Depends on what you consider induction to be.
We know that $k + (n-(k-1)) = n+1$ so $$2\sum_{k=1}^n k = \sum_{k=1}^n k + \sum_{k=n;-1}^1 k = \sum_{k=1}^n k + \sum_{k=1}^n (n-(k-1)) = \sum_{k=1}^n (n+1) = n(n+1)$$.
However it can be argued we need to use induction to know that addition is commutative over multiple terms or that the $k$th terms of the two sequences are $k$ and $n-(k-1)$ or even that $\sum_{k=1}^n c = n*c$. (At least I think those can be argued to require induction.
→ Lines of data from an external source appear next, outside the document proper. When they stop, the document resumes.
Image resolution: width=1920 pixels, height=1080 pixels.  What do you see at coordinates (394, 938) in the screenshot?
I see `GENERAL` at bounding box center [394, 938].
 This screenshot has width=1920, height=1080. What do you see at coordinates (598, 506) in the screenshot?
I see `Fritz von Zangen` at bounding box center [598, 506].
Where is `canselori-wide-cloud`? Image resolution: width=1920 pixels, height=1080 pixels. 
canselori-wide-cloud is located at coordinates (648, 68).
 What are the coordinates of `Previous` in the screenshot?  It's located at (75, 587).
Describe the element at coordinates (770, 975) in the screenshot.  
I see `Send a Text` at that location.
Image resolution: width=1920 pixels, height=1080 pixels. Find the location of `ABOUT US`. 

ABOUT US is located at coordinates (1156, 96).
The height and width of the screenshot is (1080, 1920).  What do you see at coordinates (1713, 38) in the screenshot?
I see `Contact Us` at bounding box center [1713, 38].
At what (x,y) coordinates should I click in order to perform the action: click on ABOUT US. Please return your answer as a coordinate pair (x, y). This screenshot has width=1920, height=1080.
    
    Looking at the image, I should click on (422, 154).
I might be wrong but I doubt it.)
And since for all $a<b$ we know $a +c < b+c$ we can prove that $a_1 < b_1$ and $a_2 < b_2$ implies $a_1 + b_1 < a_1 + b_2 < a_2 + b_2$. So if $x_k \le k$ for all $k$, we have $\sum_{k=1}^n x_k \le \sum_{k=1}^n k = \frac {n(n+1)}2$. And our result is proven by contrapositive.
But proving $x_k \le k\implies \sum x_k \le \sum k$ requires assuming induction.
So in that sense, I don't think this can be done without induction. However the induction needed is so basic I don't think most, except the most devout Peano apostles, would consider it induction.